Situating knowledges and creating cartographies is a major concern that drives this project. What could happen in the formation of a new discursive territory, namely one that could both traverse our respective disciplines, while bringing into focus, still, the strengths of each therein? Reading, as it is understood in the context of this project, is not an isolated and individual practice of making sense, but requires transversal practices and alliances. The creation of transversal space in which heterogeneous practices and singularities can thrive, interact and thereby generate different knowledges is a crucial task the Humanities have to face. It is our claim that in order to build an academic future which remains fixed in its orientation towards justice, we need a matrix, a substance, in which to drive in our stakes. And this geography is not simply the adoption of existing cartographies, but requires actively drawing new lines, defining new seismic patterns, and building new visual horizons.

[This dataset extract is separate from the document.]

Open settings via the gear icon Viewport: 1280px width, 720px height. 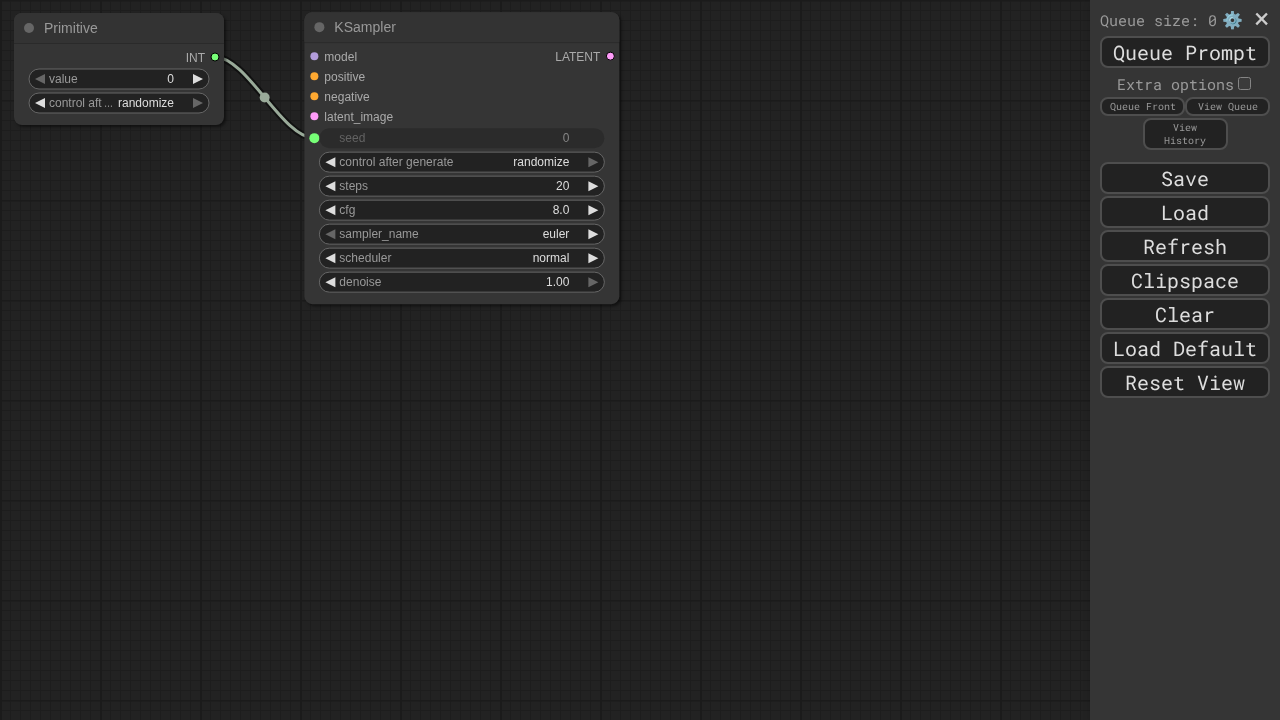pos(1232,20)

Reading, here, goes beyond written texts, books and it being understood as a form of cognitively making sense of linguistic constructs. Indeed, broadening our understanding of what a practice of reading entails by enacting further verbs—like sensing, perceiving, registering, detecting— sharpens our skills as readers, and allows us to consider flux, temporality and spatiality in our reading encounters. Broadening the registers of reading, as a method and practice, shifts also the very matter—that is, the materiality—of what is read: literary texts, social media commentary, sound and oceanic waves, satellite imagery, digitally coded networks, logistics landscapes, bodies both human and non-human, DNA sequences, germinating forms of life, energy quanta, patterns of velocity, assemblage deformities, or the real, yet contested manifestations of climate change. This inevitably urges us to ask who or what actually performs reading(s): is it human, non-human, post-human? Individual? Collective? An electronic camera shutter? An algorithm?

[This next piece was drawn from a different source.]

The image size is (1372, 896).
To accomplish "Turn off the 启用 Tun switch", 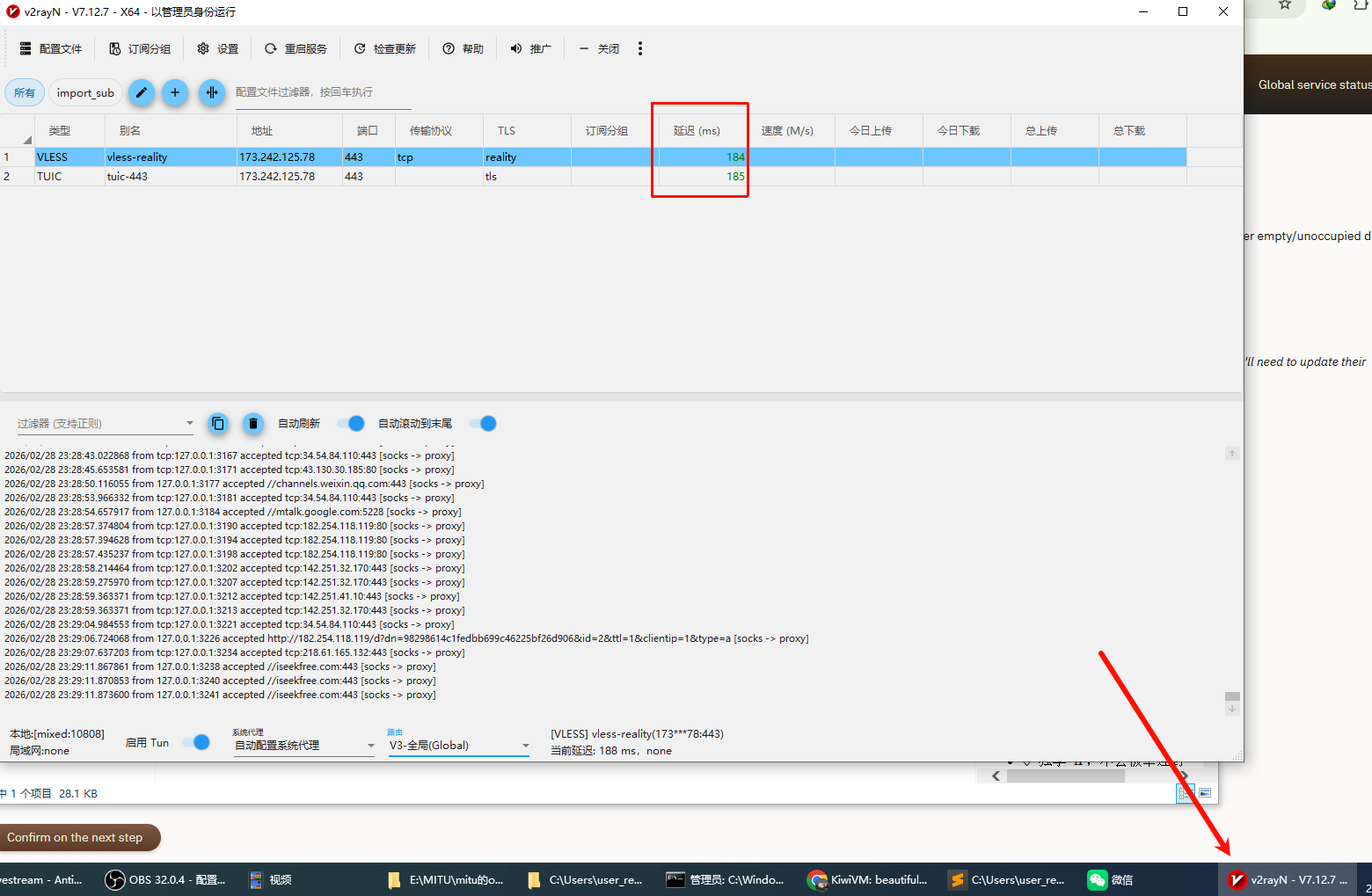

Matter in Reading Matters thus refers to the significance of reading and its potential to have an impact on something or on somebody. It matters. But it also refers to some material substance - of whatever size and consistency, whether perceivable to us or not - that differs from ideas and conceptualizations. Reading does matter. Perhaps now more than ever, not least because its tasks have exorbitantly multiplied, and our ability to catch up with them has become not only a question of degrees of mastery of a specific academic skill, but, as we are claiming, of political and ethical response-ability. Matters of reading come from the text, and necessarily leave it. Reading Matters thus seeks to articulate and experiment with generative and creative practices and modes of reading that allow us to be response-able to political, social, and ecological issues, and correspond to our situatedness within our academic and personal contexts.